The task: According to the provided text about underwater photography, which camera does the writer currently own?

Provided text:

══════════

A little background: I started diving (still doing my PADI OWD course) and got interested in underwater photography. We are going to Thailand on 28.2.2011 and plan on doing dives there. The problem is that I don't have a clue what equipment should I buy?

I currently own Canon Ixus 80is and I am not certain if that is suitable for diving purposes. It has a possible underwater case but I am not sure if that is good combo. The problem is that the camera is my only camera, and inserting it to a case and removing it (for example night time purposes) and then rehousing it in the case is a good thing to do. I think that with each "sealing" you get a chance of getting some dirt between the case and it makes it leak, thus ruining my camera. :/

I do not want to buy expensive equipment right at start because I am just starting the hobby and it can come costly if I happen to realize that it's not my thing.. So I am turning to you now to get help for my newly found hobby. :)

So few questions:
- Anyone has experience with Canon Ixus 80is underwater photography? Is it "decent quality" or totally rubbish?

══════════

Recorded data
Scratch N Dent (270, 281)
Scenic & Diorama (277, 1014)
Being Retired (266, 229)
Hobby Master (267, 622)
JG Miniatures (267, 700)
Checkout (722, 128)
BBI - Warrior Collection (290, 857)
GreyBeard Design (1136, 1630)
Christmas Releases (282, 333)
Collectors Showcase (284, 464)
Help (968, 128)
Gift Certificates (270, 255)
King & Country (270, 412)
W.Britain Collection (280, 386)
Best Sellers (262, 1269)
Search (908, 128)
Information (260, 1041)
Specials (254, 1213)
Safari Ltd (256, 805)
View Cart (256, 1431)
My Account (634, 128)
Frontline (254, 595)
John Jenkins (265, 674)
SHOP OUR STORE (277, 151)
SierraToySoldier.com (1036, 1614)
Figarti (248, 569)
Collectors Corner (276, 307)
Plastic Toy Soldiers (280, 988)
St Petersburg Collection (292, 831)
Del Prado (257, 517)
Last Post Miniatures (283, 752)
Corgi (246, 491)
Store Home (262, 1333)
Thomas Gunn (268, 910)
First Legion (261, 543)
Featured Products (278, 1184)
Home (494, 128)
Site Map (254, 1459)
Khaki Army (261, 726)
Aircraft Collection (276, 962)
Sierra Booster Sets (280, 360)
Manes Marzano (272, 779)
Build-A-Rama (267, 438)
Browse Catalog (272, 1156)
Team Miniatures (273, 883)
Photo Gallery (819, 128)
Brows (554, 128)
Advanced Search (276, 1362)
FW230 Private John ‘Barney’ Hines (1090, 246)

══════════

Task answer: A Canon Ixus 80is.